DELİLLERİN DEĞERLENDİRİLMESİ VE KANAAT:
Dava; kasko poliçesi kapsamında oluşan zararın tazmini talepli alacak davasıdır.
————– plakalı araçlar davalı sigorta şirketi tarafından ————- numaralı kasko poliçeleri ile —– tarihinden itibaren 1 yıl süre ile sigortalanmıştır.
Davalı sigorta şirketi tarafından kasko poliçesi ile sigortalanan dava konu araçlar 18/03/2012 tarihinde meydana gelen terör saldırısında hasarlanmıştır.
Kasko poliçesi kapsamında hasarlanan araçlar onarılmak üzere servise teslim edilmiştir. Servis ön ekspertiz raporuna göre ———- plakalı araz için ise 6.138,36 TL onarım bedeli belirlenmiştir.
Davalı sigorta şirketi tarafından kasko poliçelerinin feshedildiği belirtilerek dava konusu araçlarda oluşan hasar bedelleri ödenmemiştir.
Davacı tarafça davalı aleyh-ayılı kararı ile davanın kabulüne karar verilmiştir.
Davalı tarafça temyiz üzerine Yargıtay —– Hukuk Dairesi’nin—— Sayılı ilamı ile kararın bozulmasına karar verilmiştir.
İstanbul Anadolu —–. Asliye Hukuk Mahkemesi’nin —–. Sayılı görevsizlik kararı üzerine dosya mahkemesize tevzi edilmiştir.
Dosyada mevcut tüm delillerin incelenerek değerlendirilmesinde; Hükme esas alınan sigorta uzmanı bilirkişinin kök ve ek raporu dayanak yapılarak; Davaya konu edilen araçların davalı sigorta şirketi tarafından kasko poliçesi ile sigortalandığı, kasko poliçesi kapsamında araçların terör saldırısı neticesinde hasarlandığı, davalı sigorta şirketi kasko poliçelerini iptal etmiş ise de; dosyada dava konusu araçlara ait kasko poliçelerinin iptaline ait zeyilnamelerin ve poliçe bedeli olarak tahsil ettiği bedelin iadesine dair belge bulunmadığı, davalı sigorta şirketi tarafından davaya konu araçların kasko poliçelerinin Kara Taşıtları Kasko Sigortası Genel Şartları kapsamında uygun şekilde feshedilmediklerinden geçerliliklerini korudukları, araçlarda meydana gelen hasarlardan davalı sigorta şirketinin sorumlu olduğu, temerrüt tarihinin davalı sigorta şirketinin sigortalısının tazminat talebini reddettiği 03/05/2012 tarihi olduğu, davanın ticari dava, davalının tacir olması nedeni ile işleyecek faizin ticari faiz olduğu anlaşılmakla; davanın kabulü ile 17.052,19 TL asıl alacağa hasar/tazminat tarihi olan 03/05/2012 tarihinden dava tarihine kadar 580,48 TL işlemiş avans faizi ve dava tarihinden itibaren işleyecek avans faizi ile birlikte davalıdan alınarak davacıya verilmesine dair karar vermek gerekmiş ve aşağıdaki şekilde hüküm kurulmuştur.

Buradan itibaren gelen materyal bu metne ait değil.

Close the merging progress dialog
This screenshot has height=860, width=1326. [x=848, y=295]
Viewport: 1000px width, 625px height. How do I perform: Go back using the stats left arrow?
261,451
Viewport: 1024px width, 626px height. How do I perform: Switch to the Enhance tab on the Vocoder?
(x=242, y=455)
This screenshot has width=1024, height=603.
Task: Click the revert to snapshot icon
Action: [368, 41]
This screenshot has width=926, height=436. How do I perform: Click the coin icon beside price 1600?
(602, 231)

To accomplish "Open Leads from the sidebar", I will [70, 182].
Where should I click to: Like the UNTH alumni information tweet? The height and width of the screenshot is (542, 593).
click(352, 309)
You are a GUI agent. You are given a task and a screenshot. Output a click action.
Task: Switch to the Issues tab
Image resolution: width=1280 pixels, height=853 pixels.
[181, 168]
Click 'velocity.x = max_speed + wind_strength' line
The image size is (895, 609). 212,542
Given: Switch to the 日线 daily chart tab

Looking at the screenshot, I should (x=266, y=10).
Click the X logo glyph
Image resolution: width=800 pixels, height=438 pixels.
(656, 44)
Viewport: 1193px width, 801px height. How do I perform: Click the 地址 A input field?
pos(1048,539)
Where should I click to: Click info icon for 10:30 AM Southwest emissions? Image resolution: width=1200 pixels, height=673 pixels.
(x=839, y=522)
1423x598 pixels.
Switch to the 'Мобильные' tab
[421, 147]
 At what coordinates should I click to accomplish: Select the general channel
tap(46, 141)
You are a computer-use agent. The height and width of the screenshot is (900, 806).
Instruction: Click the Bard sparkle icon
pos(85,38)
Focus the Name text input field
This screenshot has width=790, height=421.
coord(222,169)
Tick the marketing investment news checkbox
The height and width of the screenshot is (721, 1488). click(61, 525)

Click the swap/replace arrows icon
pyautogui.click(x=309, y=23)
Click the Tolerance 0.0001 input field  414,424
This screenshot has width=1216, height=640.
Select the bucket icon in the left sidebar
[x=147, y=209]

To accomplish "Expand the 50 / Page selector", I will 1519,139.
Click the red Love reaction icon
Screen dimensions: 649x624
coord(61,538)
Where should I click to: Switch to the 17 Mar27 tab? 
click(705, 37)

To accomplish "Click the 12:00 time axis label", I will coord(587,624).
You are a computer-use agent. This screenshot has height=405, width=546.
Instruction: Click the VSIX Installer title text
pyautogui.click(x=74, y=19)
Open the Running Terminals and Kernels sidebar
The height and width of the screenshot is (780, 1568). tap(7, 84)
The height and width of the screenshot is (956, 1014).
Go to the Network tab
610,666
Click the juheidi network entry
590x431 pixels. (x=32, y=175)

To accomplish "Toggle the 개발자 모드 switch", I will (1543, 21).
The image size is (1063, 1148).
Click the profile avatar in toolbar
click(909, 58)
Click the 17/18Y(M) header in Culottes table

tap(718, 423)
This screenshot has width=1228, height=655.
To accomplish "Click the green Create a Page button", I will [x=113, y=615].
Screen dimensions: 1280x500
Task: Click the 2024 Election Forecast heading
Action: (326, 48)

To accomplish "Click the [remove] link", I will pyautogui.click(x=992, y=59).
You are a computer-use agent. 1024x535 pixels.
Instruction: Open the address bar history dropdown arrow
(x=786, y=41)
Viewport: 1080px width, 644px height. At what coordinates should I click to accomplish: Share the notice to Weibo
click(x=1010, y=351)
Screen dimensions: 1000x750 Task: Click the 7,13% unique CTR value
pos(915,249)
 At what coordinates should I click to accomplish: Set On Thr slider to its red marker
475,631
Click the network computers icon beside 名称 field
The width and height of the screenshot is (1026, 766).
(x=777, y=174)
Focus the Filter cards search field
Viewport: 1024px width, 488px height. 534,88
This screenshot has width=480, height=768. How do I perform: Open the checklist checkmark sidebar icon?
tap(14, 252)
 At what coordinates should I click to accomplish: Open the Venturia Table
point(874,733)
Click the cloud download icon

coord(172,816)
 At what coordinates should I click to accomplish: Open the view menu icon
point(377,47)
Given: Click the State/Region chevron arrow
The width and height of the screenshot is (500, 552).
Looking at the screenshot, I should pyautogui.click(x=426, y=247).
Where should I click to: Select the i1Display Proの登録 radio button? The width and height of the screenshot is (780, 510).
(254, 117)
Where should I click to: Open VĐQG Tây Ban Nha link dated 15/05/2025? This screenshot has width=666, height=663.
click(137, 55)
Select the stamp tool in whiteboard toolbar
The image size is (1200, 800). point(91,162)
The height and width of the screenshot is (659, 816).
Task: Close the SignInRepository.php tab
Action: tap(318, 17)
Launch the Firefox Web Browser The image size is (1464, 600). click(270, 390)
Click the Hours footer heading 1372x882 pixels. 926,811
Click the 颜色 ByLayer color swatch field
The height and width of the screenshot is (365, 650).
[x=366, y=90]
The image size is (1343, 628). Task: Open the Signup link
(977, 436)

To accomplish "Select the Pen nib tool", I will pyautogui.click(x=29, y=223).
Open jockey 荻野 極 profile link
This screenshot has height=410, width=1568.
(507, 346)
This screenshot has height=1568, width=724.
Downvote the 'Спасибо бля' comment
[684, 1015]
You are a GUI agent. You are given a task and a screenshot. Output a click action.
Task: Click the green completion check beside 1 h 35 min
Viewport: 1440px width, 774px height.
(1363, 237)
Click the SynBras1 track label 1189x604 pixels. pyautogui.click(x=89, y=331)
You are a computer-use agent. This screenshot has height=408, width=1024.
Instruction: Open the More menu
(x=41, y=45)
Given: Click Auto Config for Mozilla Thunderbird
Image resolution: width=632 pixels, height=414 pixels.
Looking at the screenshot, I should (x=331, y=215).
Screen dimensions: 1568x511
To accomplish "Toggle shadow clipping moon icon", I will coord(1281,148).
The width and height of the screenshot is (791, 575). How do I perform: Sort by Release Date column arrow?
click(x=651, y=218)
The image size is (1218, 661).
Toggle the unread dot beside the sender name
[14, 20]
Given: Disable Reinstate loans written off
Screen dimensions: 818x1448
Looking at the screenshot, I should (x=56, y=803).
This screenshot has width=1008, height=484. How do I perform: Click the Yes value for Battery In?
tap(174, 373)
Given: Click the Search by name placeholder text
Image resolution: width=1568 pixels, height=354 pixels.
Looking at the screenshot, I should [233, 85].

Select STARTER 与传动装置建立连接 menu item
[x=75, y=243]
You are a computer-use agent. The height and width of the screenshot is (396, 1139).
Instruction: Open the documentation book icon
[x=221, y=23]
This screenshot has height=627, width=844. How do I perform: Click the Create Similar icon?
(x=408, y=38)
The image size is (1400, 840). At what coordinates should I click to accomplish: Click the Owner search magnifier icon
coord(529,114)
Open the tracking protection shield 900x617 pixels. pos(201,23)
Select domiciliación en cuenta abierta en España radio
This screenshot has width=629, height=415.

HÜKÜM: Gerekçesi Yukarıda Açıklandığı Üzere;
1-Davanın KABULÜ ile;
17.052,19 TL asıl alacağa hasar/tazminat tarihi olan 03/05/2012 tarihinden dava tarihine kadar 580,48 TL işlemiş avans faizi ve dava tarihinden itibaren işleyecek avans faizi ile birlikte davalıdan alınarak davacıya verilmesine,
2-Alınması gerekli olan 1.164,84 TL karar ve ilam harcının davalı ‘dan alınarak hazineye irat kaydına,
3-Davacının yargılama sırasında yapmış olduğu posta ve tebligat gideri 239,50 TL, bilirkişi ücretleri 700,00 TL olmak üzere toplam 939,50 TL yargılama masrafının davalıdan alınarak davacıya verilmesine,
4-Davacı taraf yargılama sırasında kendini vekille temsil ettirdiğinden hüküm tarihinde yürürlükte bulunan —- uyarınca 3.400,00 TL avukatlık ücretinin davalıdan alınarak davacı tarafa verilmesine,
5-Karar kesinleştiğinde, HMK Gider Avansı Tarifesinin 5. maddesi uyarınca artan gider avansının davacı tarafa iadesine,
Dair, davacı vekilinin yüzüne karşı, diğerlerinin yokluğunda, gerekçeli kararın taraflara tebliğinden itibaren 2(iki) hafta içerisinde mahkememize veya mahkememize gönderilmek üzere bulunulan yer yada başka bir yer Asliye Ticaret Mahkemesine verilecek bir dilekçe ile başvurmak ve istinaf harç ve masraflarını karşılamak koşulu ile İstanbul Bölge Adliye Mahkemesi’ne istinaf yolunun açık olduğu, istinaf dilekçesinde istinaf edilen hususlar ile nedenlerinin belirtilmesinin gerektiği, süresi içerisinde kararın istinaf edilmemesi halinde hükmün kesinleşeceği ve infaz edilebileceği açıklanmak suretiyle açık duruşmada verilen karar açıkça okunup usulen anlatıldı.